Mortality risk assessment in Spain and Italy, insights of the HOPE COVID-19 registry / Núñez-Gil, Iván J; Fernández-Pérez, Cristina; Estrada, Vicente; Becerra-Muñoz, Víctor M; El-Battrawy, Ibrahim; Uribarri, Aitor; Fernández-Rozas, Inmaculada; Feltes, Gisela; Viana-Llamas, María C; Trabattoni, Daniela; López-País, Javier; Pepe, Martino; Romero, Rodolfo; Castro-Mejía, Alex F; Cerrato, Enrico; Astrua, Thamar Capel; D'Ascenzo, Fabrizio; Fabregat-Andres, Oscar; Moreu, José; Guerra, Federico; Signes-Costa, Jaime; Marín, Francisco; Buosenso, Danilo; Bardají, Alfredo; Raposeiras-Roubín, Sergio; Elola, Javier; Molino, Ángel; Gómez-Doblas, Juan J; Abumayyaleh, Mohammad; Aparisi, Álvaro; Molina, María; Guerri, Asunción; Arroyo-Espliguero, Ramón; Assanelli, Emilio; Mapelli, Massimo; García-Acuña, José M; Brindicci, Gaetano; Manzone, Edoardo; Ortega-Armas, María E; Bianco, Matteo; Trung, Chinh Pham; Núñez, María José; Castellanos-Lluch, Carmen; García-Vázquez, Elisa; Cabello-Clotet, Noemí; Jamhour-Chelh, Karim; Tellez, María J; Fernández-Ortiz, Antonio; Macaya, Carlos. - In: INTERNAL AND EMERGENCY MEDICINE. - ISSN 1828-0447. - 16:4(2021), pp. 957-966. [10.1007/s11739-020-02543-5]
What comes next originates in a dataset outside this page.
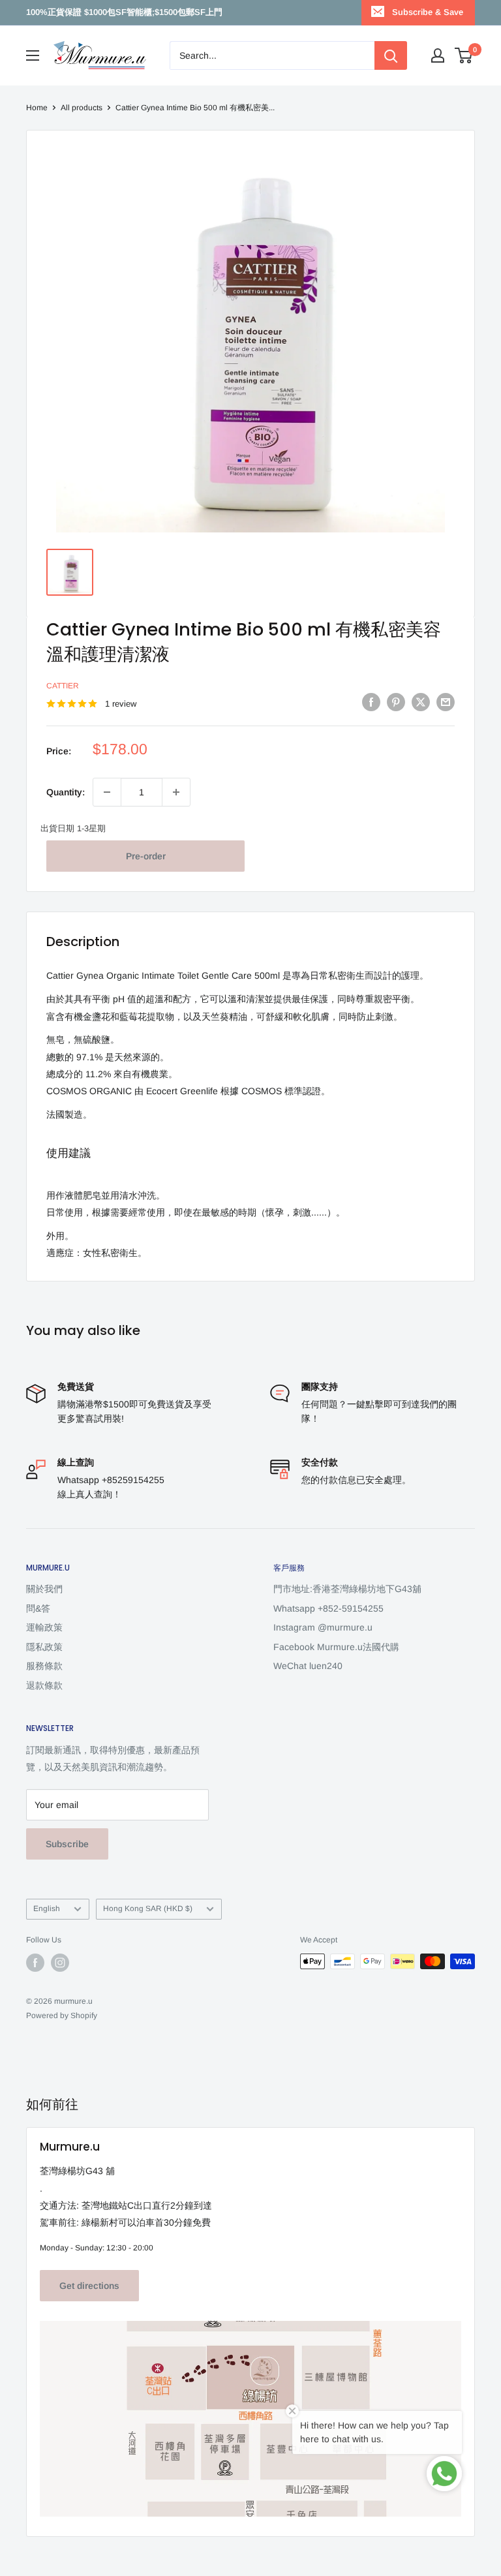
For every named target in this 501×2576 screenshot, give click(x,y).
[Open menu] (32, 55)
Mortality risk assessment in Spain and Italy, insights of the HOPE COVID-19 registry

Guerra, Federico;
2021-01-01

Abstract

Recently the coronavirus disease (COVID-19) outbreak has been declared a pandemic. Despite its aggressive extension and significant morbidity and mortality, risk factors are poorly characterized outside China. We designed a registry, HOPE COVID-19 (NCT04334291), assessing data of 1021 patients discharged (dead or alive) after COVID-19, from 23 hospitals in 4 countries, between 8 February and 1 April. The primary end-point was all-cause mortality aiming to produce a mortality risk score calculator. The median age was 68 years (IQR 52-79), and 59.5% were male. Most frequent comorbidities were hypertension (46.8%) and dyslipidemia (35.8%). A relevant heart or lung disease were depicted in 20%. And renal, neurological, or oncological disease, respectively, were detected in nearly 10%. Most common symptoms were fever, cough, and dyspnea at admission. 311 patients died and 710 were discharged alive. In the death-multivariate analysis, raised as most relevant: age, hypertension, obesity, renal insufficiency, any immunosuppressive disease, 02 saturation < 92% and an elevated C reactive protein (AUC = 0.87; Hosmer-Lemeshow test, p > 0.999; bootstrap-optimist: 0.0018). We provide a simple clinical score to estimate probability of death, dividing patients in four grades (I-IV) of increasing probability. Hydroxychloroquine (79.2%) and antivirals (67.6%) were the specific drugs most commonly used. After a propensity score adjustment, the results suggested a slight improvement in mortality rates (adjusted-ORhydroxychloroquine 0.88; 95% CI 0.81-0.91, p = 0.005; adjusted-ORantiviral 0.94; 95% CI 0.87-1.01; p = 0.115). COVID-19 produces important mortality, mostly in patients with comorbidities with respiratory symptoms. Hydroxychloroquine could be associated with survival benefit, but this data need to be confirmed with further trials. Trial Registration: NCT04334291/EUPAS34399.